C’est en les visitant et échangeant avec les Bénédictines, que j’ai ressenti la liberté de penser et d’agir, je goûtai la Paix qui régnait chez elles, qui se retrouvait dans la vie de la Prière, ainsi que la stabilité de vie comme le demande Saint Benoît. Ce fut comme un roc où je pouvais m’appuyer. Les Moniales, en effet, rayonnaient de cette paix, ne revendiquaient rien, restaient humbles et sereines. Leur accueil reste fidèle aux pauvres, aussi bien qu’aux riches mêlant la charité à la politesse ; elles nous encouragent et nous soutiennent dans la Prière et la vraie recherche de Dieu. Ceci m’amena à lire la Règle de Saint Benoît et d’en vivre avec l’appui du Monastère.

Ma recherche sur Dieu ne pouvait pas se faire dans les paroisses ; les sujets étaient plutôt tournés vers des problèmes sociétaux, mais hélas, la part qui revenait à Dieu était escamotée. Avec les Bénédictines, ce fut le contraire… celles-ci nous entraînent à la Prière de louange et la Liturgique grégorienne, ce qui est fort beau. Les chants paroissiaux ne m’ont jamais amenée à la prière, leurs chants étant trop égocentriques.

Chez les Bénédictines nous trouvons des moniales doctes (comme le demande Saint Benoît), pour nous éclairer et nous conduire à Dieu.

Quant à la façon dont ma vie spirituelle a tourné ou progressé ? Ceci demeure personnel… A chacun d’essayer et de s’engager, en méditant le chapitre II de la Règle de Saint Benoît qui est l’agir de l’Abbesse… Si nous considérons notre prochain à son exemple alors, ce ne sera pas si mal !

Marie-Noëlle Coulon, Oblate

Ma conversion a eu lieu il y a 20 ans cette année, à la suite de la mort violente d’un ami à laquelle j’ai assisté. Depuis ce temps je chemine vers le Seigneur. Mon désir est d’être témoin de l’amour de Dieu par Jésus et de me laisser guider par l’Esprit Saint. 

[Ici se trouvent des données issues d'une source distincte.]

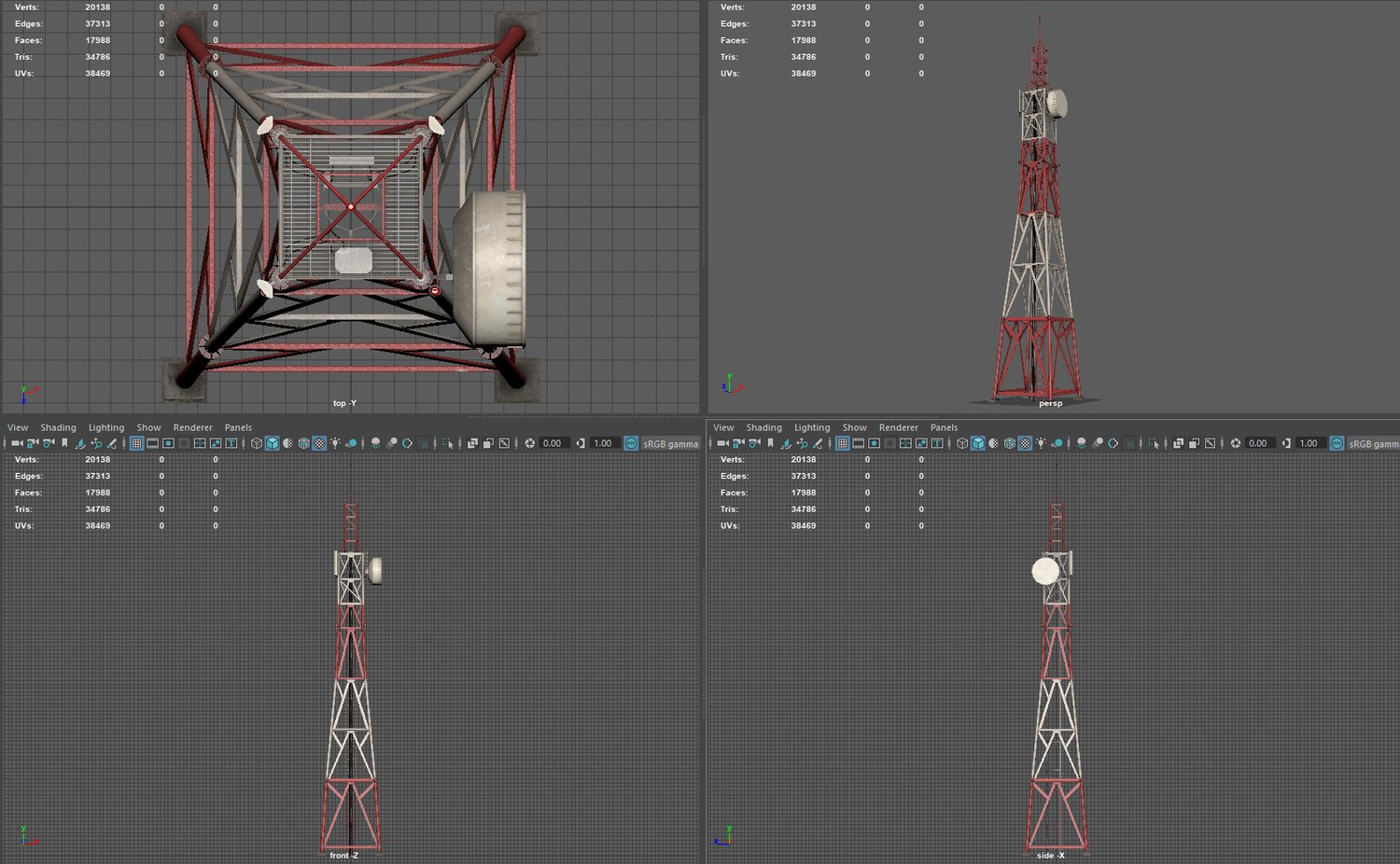Click Show menu in side view panel

(x=854, y=427)
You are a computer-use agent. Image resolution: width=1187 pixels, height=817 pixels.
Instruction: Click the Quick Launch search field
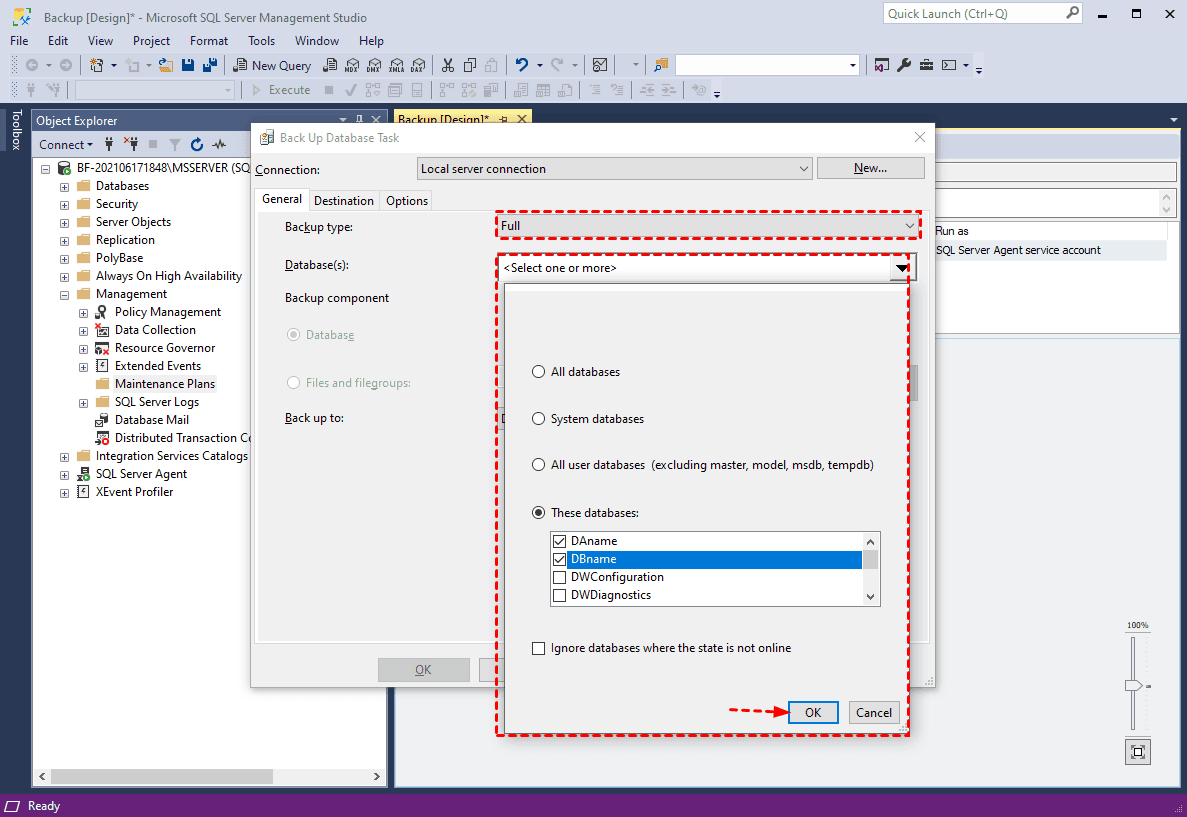[975, 14]
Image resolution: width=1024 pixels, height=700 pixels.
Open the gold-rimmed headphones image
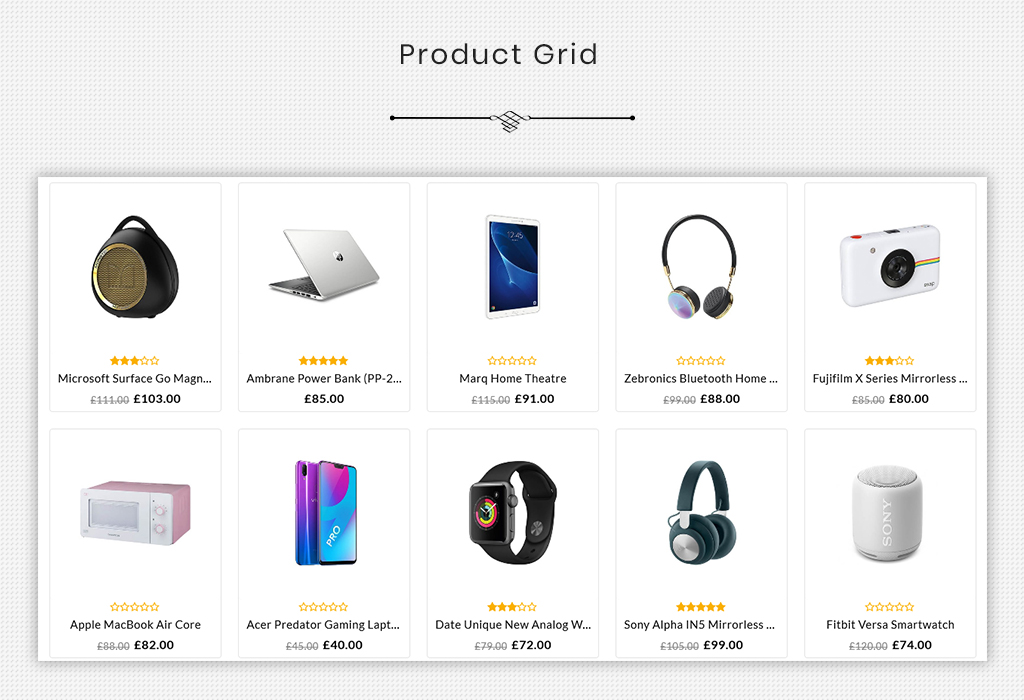click(x=699, y=266)
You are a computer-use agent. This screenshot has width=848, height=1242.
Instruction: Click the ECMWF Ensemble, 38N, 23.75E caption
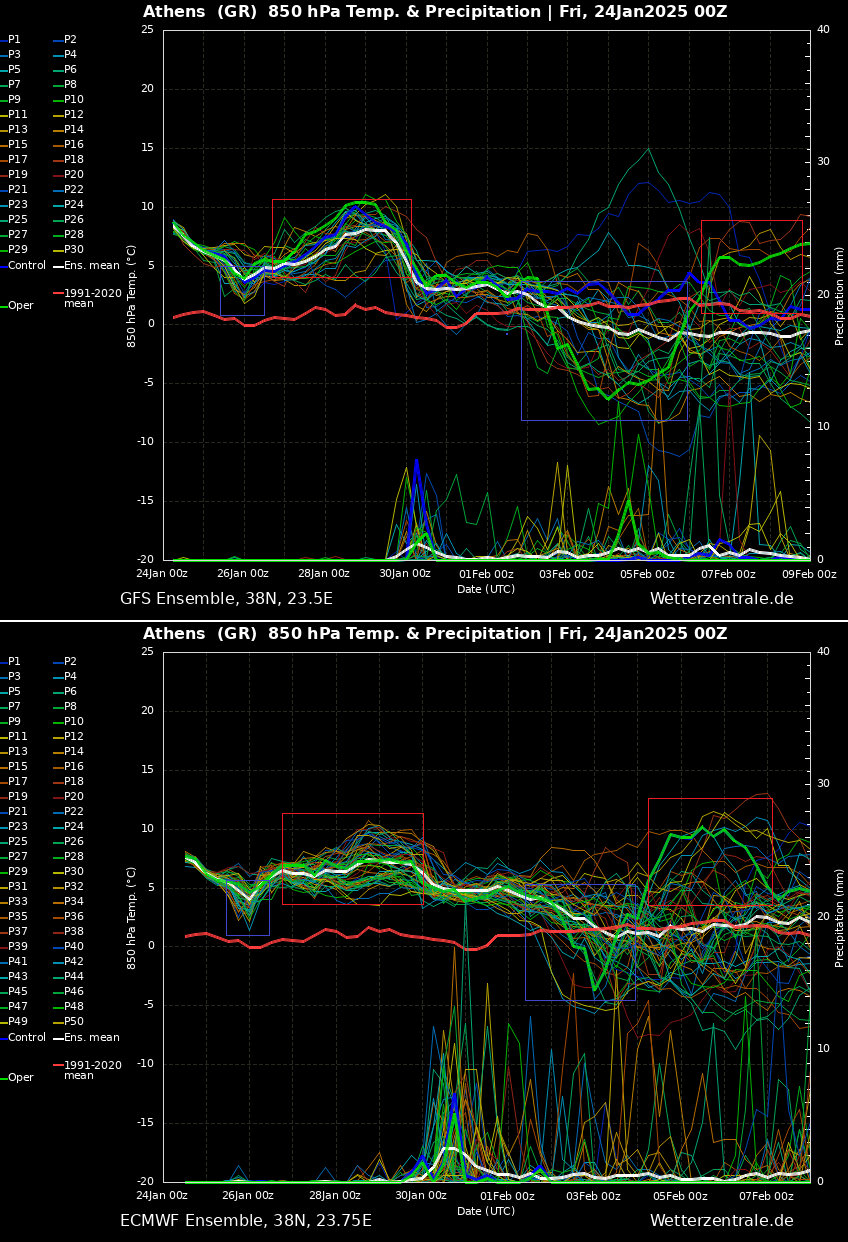click(x=245, y=1221)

J’ai recherché différents lieux de retraite dans la région de Saône et Loire afin d’approfondir ma foi et pour m’unir d’une manière plus intime à une famille monastique. J’avais rencontré Mgr Rivière (de son prénom Benoît !) à l’occasion d’une rencontre avec les jeunes de la Paroisse d’Étang sur Arroux, qui m’a indiqué l’Abbaye de Venière. La première fois que j’ai mis les pieds à Venière, j’ai su que là était ma famille de foi. L’accueil des sœurs, leur sourire, leur joie communicative, l’écoute assidue de Sr Martine qui était responsable des oblates à cette époque ainsi que de Mère Marie-Joseph qui me guidait quand j’habitais encore dans cette région, m’ont aidée sur le chemin de l’oblation. L’exemple des sœurs a été convainquant plus que toute parole.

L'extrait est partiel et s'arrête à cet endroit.